Women with PTSD can Get Addicted to Food
A new study suggests that women suffering from post traumatic stress disorder are more likely to develop food addiction.
The study, conducted by researchers at the University of Minnesota, Minneapolis and colleagues, shows that women might use food to cope with psychological stress.
Post traumatic stress disorder (PTSD) is a condition that affects a person who has recently witnessed a traumatic event such as death. About 3.5 percent of the U.S. adult population has been diagnosed with this condition. PTSD is also known to increase depression risk. Anorexia nervosa, bulimia nervosa, and binge-eating disorder are few major types of eating disorders. Food addiction is not considered a psychiatric disorder.
Data for the study came from Nurses' Health Study II. In the study, food addiction was defined two-three symptoms such as eating when not hungry, feeling guilty about eating and trying to change/cut down on frequency of eating.
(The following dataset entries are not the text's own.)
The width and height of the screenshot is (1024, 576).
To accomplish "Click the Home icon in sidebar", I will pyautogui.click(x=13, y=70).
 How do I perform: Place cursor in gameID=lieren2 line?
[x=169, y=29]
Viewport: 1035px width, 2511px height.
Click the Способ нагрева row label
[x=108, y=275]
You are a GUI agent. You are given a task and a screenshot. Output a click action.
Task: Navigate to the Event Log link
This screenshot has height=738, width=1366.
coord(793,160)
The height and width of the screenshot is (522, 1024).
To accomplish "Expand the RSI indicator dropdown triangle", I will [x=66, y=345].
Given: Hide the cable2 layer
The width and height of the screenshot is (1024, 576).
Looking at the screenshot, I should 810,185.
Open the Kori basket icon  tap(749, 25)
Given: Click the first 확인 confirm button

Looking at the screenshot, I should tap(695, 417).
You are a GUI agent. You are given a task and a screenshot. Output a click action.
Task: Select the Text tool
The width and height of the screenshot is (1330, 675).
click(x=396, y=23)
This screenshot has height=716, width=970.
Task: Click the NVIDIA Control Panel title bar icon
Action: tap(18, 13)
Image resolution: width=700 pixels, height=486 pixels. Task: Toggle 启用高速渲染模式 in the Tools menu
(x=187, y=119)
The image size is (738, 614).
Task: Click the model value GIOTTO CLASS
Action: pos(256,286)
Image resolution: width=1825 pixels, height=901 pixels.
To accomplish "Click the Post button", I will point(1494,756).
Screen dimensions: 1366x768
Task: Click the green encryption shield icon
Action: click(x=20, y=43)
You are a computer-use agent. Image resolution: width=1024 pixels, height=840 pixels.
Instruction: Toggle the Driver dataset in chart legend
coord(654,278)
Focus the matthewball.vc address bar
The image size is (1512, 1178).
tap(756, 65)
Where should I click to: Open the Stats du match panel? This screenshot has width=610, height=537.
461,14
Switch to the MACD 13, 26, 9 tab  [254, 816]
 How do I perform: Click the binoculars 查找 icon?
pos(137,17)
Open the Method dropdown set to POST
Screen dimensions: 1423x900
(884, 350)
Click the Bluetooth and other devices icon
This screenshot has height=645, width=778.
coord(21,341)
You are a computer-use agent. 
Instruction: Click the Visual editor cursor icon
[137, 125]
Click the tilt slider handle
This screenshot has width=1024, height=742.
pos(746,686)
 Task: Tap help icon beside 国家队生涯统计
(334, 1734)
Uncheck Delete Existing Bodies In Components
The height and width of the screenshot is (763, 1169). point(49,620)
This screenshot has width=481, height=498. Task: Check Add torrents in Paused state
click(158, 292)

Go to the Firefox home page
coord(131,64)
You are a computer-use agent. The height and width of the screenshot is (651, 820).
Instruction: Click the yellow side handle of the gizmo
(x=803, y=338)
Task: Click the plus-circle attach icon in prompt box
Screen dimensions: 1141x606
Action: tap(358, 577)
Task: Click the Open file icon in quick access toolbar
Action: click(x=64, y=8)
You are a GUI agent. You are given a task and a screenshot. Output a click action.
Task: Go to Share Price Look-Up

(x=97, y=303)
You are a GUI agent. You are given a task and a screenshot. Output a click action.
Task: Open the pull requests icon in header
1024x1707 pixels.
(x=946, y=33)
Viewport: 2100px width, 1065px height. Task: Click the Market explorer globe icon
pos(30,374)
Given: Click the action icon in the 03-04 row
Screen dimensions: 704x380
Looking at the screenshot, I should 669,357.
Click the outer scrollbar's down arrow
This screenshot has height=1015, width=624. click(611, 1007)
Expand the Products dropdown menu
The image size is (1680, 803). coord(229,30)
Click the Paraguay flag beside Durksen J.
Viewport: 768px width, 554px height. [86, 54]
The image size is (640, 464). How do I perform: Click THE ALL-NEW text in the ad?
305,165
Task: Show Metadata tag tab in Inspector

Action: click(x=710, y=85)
Over 80 percent of the 49,408 women in the study reported at least one traumatic event. In this group, 34 percent had no PTSD symptoms, while 39 percent reported 1 to 3 symptoms and ten percent reported 6-7 symptoms (the PTSD scale was based on 7 symptoms).
"To our knowledge, this is the first study to look at the association between PTSD symptoms and food addiction. Our findings are relevant to ongoing questions regarding the mechanisms behind observed associations between PTSD and obesity, and they provide support for hypotheses suggesting that association between PTSD and obesity might partly originate in maladaptive coping and use of food to blunt trauma-associated distress," researchers said in a news release.
According to the researchers, women who reported PTSD symptoms at an early age were more likely to develop food addiction behavior than other women. Physical abuse during childhood and the resulting psychological trauma was strongly related to eating disorders.
"I just want this to add to a lot of research that people's weight status is not just a symptom of willpower and education," Susan Mason, from the University of Minnesota in Minneapolis, lead author of the study, according to Reuters. "There may be psychological factors in play too."
The researchers maintain that they still don't know what came first - food addiction or PTSD symptoms. The team also warns against making cause and effect relationship between the two, saying that more research is needed to establish a link.
The study is published in the journal JAMA Psychiatry.